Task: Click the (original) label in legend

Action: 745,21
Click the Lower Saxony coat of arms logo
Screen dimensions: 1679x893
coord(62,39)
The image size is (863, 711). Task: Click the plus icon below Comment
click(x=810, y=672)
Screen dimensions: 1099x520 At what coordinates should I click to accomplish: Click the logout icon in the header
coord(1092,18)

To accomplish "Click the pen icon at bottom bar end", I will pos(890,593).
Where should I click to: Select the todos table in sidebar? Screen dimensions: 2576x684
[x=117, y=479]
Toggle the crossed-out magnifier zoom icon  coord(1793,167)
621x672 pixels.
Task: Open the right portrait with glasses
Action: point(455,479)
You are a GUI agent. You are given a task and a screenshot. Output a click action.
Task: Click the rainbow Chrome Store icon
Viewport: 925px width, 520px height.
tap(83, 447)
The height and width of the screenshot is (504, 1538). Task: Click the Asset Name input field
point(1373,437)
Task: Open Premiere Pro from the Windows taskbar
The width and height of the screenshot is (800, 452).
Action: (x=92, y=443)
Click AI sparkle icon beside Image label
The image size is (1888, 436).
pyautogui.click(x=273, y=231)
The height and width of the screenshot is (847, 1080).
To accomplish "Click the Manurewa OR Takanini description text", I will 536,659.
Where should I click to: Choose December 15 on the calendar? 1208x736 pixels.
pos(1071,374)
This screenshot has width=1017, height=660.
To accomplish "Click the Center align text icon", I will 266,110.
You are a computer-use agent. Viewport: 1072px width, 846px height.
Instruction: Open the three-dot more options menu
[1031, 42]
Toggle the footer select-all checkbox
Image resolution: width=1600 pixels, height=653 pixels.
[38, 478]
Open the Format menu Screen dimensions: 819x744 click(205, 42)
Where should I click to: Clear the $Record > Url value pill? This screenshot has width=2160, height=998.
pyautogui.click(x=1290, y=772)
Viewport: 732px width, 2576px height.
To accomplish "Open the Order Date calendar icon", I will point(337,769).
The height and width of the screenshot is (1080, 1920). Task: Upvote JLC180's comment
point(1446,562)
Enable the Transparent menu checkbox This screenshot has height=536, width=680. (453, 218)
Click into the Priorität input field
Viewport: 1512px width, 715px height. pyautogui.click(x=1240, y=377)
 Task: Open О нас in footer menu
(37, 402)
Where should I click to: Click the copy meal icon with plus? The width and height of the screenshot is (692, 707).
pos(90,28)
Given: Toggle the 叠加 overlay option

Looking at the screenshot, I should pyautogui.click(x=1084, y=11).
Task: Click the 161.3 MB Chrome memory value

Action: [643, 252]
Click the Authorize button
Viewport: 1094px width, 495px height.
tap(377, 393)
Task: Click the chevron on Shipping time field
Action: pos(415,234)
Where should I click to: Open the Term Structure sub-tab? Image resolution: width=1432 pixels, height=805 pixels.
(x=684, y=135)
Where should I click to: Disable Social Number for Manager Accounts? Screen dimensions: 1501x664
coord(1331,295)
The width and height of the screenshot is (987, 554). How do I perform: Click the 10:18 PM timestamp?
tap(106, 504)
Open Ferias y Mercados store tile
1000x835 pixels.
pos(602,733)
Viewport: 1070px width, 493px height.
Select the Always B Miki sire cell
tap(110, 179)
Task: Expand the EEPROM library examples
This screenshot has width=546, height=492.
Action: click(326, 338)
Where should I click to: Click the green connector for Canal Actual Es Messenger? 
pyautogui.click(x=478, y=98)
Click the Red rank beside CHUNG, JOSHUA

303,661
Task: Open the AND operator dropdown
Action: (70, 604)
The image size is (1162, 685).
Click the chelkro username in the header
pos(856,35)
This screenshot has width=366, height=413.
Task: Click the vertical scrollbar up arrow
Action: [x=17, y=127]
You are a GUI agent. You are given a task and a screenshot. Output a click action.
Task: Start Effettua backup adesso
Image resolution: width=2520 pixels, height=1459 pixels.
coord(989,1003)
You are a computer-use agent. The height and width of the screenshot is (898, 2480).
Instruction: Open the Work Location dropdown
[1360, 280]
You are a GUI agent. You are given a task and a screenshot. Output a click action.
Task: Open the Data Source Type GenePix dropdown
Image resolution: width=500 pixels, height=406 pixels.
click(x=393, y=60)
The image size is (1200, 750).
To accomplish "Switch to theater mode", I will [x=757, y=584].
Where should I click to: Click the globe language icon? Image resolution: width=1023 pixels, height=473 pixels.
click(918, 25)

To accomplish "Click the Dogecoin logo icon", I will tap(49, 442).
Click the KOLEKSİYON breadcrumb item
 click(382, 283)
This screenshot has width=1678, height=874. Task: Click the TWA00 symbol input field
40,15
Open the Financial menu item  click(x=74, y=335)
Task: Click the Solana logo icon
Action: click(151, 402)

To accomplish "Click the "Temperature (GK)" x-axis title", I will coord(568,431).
=-=-=
--- WORK REQUEST ---
Look above for every line with the word "text" and copy it.

--- EXERCISE OUTPUT ---
To accomplish "Click the Manurewa OR Takanini description text", I will 536,659.
To accomplish "Click the Center align text icon", I will 266,110.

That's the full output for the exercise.